Patrimonio Monumental Religioso y Civil

El modelo de Iglesia parroquial más repetido consiste en una nave rectangular con cubierta a dos aguas de losas de pizarra y armadura de madera, un prebisterio de planta cuadrada y cubierta a cuatro aguas, y una fachada principal en la que se superponen la puerta, un saetera y una espadaña. A esta tipología responden Iglesias como la de Taladrid, Tormaleo, San Clemente, Alguerdo y Marentes.

La Iglesia de San Antolín data del siglo XIII, aunque la primera referencia al monasterio es del año 1076. Es de una sola nave cubierta con bóveda de cañón, ábside semicircular abovedado y techumbre de madera. La nave está separada del presbiterio por un gran arco de medio punto. El ábside se divide en dos zonas separadas por líneas de impostas. En su exterior destaca el pórtico, de finas columnillas que descansa sobre un murete, el edificio y este muro están hechos de pizarra. Su fachada principal es en forma de espadaña de tres pisos, en el primero está la puerta, en el segundo un gran ósculo, en el tercero es el campanario y está rematado por un frontón. Su primera estructura es del siglo XI. Al actual edificio se le fueron haciendo reformas y añadidos que van desde el siglo XIII hasta el XIX.

La Iglesia de Santa María de Cecos formó originalmente parte de un monasterio ya documentado en el año 912 en el falso testamento de Fruela II. Sin embargo, la estructura actual responde a la reforma realizada por la familia Ron para acoger sus sepulturas hacia el 1681. Su nave está cubierta con artesonado de madera, su capilla es abovedada y tiene nervios cruzados para reforzarla. Tiene unos bonitos retablos barrocos del siglo XVIII, de un solo piso y separado de los laterales por columnas terciadas. Tiene una gran decoración en la calle central.

Del siglo XVIII es la iglesia de Taladrid con cubiertas de madera a dos aguas, tiene capilla lateral y sacristía. Hay que destacar la techumbre de la capilla central que es en forma de artesa, algo muy poco común en Asturias. Cuenta con un retablo artesonado, policromado y con abundantes tallas además de un banco grabado con los escudos de los Ron, Ibias y Pataquín.

Son muy numerosas las capillas rurales que completan el patrimonio religioso del municipio.

Como patrimonio civil monumental permanecen algunos edificios que fueron palacios de las dinastías señoriales que ejercían sus dominios en Ibias, destacando el Palacio de Ron en Lagüeiro, y el Palacio de Tormaleo, del siglo XVI y XVIII respectivamente.

El Palacio de Ron en Lagüeiro data del año 1521. Tiene una torre central de tres pisos edificada en mampostería y tejado de pizarra a la que se le pusieron dos alas laterales. Tiene otras construcciones complementarias. El recinto se rodea de un muro almenado y sobre la puerta rematada en arco de medio punto, está el escudo tallado en madera con una "R" en el centro. Alberga una capilla dedicada a San Roque y San Antonio.

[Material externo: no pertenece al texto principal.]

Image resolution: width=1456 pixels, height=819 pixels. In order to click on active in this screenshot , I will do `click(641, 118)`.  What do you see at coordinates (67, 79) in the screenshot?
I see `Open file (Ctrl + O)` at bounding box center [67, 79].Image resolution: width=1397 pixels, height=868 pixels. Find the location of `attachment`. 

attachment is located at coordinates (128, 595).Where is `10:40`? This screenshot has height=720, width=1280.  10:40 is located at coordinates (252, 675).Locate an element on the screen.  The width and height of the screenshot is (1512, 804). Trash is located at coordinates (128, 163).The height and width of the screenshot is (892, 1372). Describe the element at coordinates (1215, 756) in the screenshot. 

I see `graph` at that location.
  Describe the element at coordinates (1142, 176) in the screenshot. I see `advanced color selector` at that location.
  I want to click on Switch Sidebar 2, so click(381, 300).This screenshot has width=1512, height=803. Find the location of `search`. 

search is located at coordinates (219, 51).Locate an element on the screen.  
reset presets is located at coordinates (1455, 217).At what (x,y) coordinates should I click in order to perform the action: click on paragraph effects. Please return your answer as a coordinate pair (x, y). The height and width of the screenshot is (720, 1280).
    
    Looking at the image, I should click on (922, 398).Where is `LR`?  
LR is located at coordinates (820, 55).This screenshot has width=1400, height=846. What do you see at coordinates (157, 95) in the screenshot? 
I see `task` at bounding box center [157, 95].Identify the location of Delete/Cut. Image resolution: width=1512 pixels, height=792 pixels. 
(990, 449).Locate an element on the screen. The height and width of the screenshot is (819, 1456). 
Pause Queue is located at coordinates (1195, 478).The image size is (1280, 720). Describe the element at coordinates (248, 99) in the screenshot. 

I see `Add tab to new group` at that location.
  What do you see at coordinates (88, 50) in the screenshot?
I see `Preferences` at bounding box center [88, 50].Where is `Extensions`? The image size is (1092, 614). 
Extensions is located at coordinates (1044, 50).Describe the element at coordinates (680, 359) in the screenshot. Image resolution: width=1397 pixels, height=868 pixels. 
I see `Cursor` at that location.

El Palacio de Tormaleo es de 1708 aunque ya desde un siglo antes (1613) existía la torre norte. Su estructura es de tres alas con tres torres cerrado por un muro. La distribución es alrededor de un patio cuadrado y adintelado, de donde salía la escalera de piedra que daba acceso al primer piso. Es de dos pisos, el bajo para cuadra y almacén y el superior para vivienda señorial. La fachada principal está entre dos torres, ambas con sendos escudos. El cuerpo central se encuentra enmarcado por dos pilastras y el eje central es la puerta-balcón con pilastras y molduras. Las torres son de tres pisos separadas por impostas, las ventanas están enmarcadas por grandes piezas monolíticas. Hay que destacar también su fachada lateral, formada por tres grandes arcos, uno cegado y sobre ellos una galería abierta. Fabricado en sillarejo, piedras para las esquinas y vanos y pizarra para el tejado. Se cubre con pizarra a cuatro aguas en las torres.

El otro edificio civil de cierto interés monumental sería el Ayuntamiento, que construido a principio de los 70, se estructura en 2 pisos, posee planta rectangular a la que está añadida una torre circular.

Además en algunas casas de diferentes aldeas del concejo todavía se conservan diversas tallas, escudos y elementos anexos acreditando el linaje de los que fueron sus pobladores. Entre otras varias destacaríamos la casa de Doña Vicenta Uría en Uría, la casa de Manolón en Andeo, casa del Meirazo en Seroiro, el caserío de Forna (antigua casa de los Valledor) así como especialmente varias de las casas de Busante y Taladriz, Casa del Roxo en Villaoril y la casa de Méndez de Riodeporcos.